## Begin DATA SUPPLIED

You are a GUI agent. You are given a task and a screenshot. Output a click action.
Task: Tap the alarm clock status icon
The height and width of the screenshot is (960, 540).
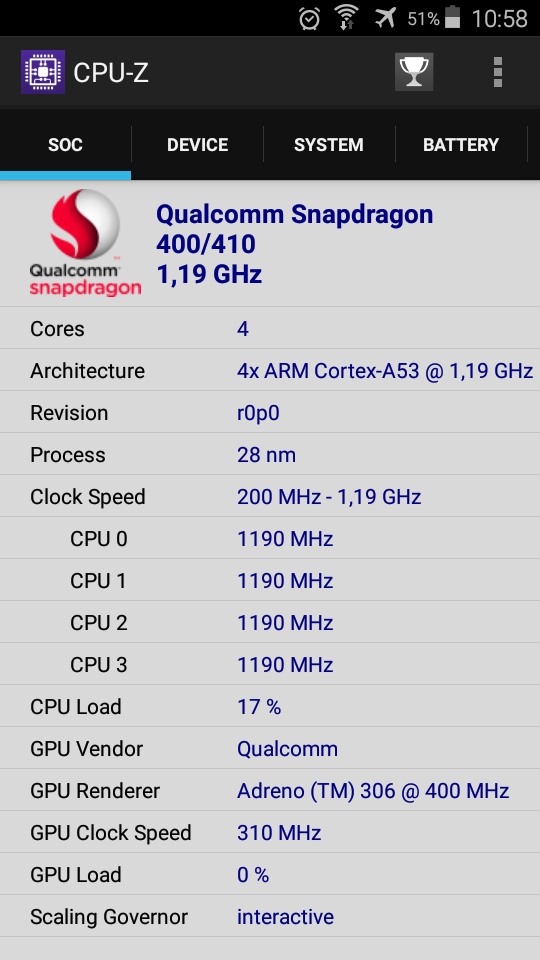(x=309, y=18)
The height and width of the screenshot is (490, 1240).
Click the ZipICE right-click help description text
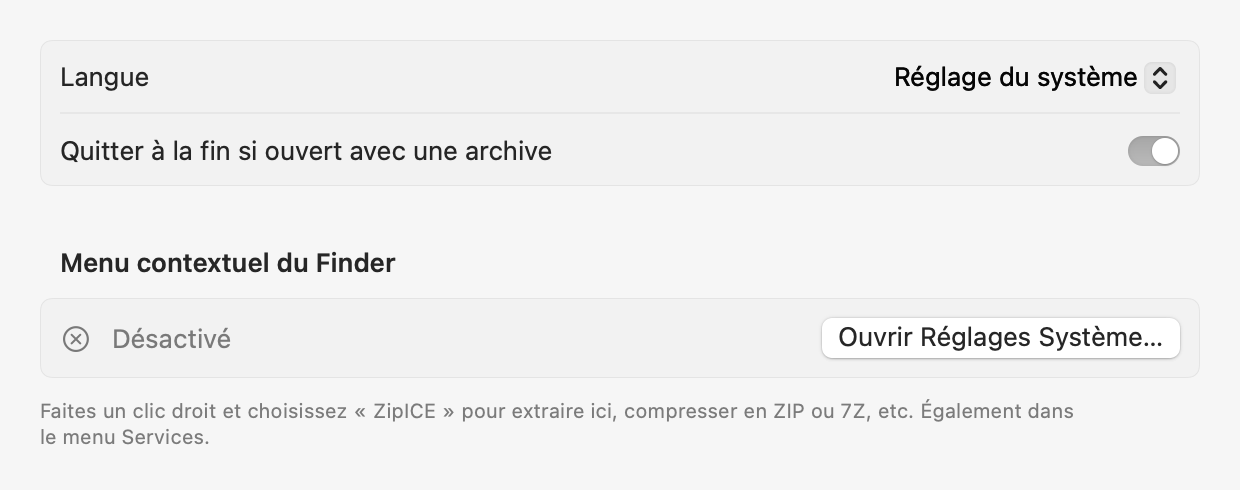(x=557, y=424)
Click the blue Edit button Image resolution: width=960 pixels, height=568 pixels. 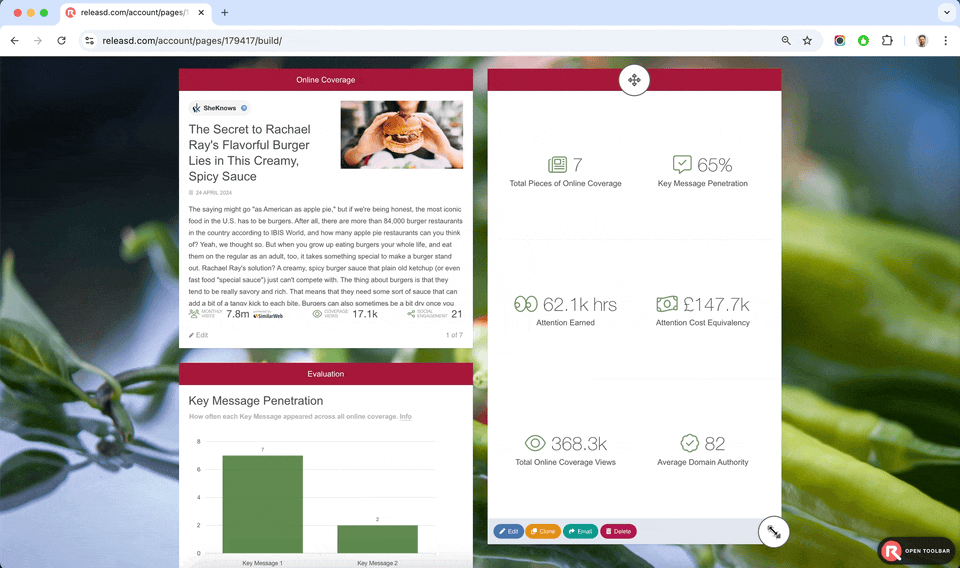(x=508, y=532)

## End DATA SUPPLIED

- REQUIRED TASK:
Please pull out every line of the data above that contains the word "screenshot", copying each of those lines in full.

- EXERCISE RESULT:
You are a GUI agent. You are given a task and a screenshot. Output a click action.
The height and width of the screenshot is (960, 540).
The height and width of the screenshot is (490, 1240).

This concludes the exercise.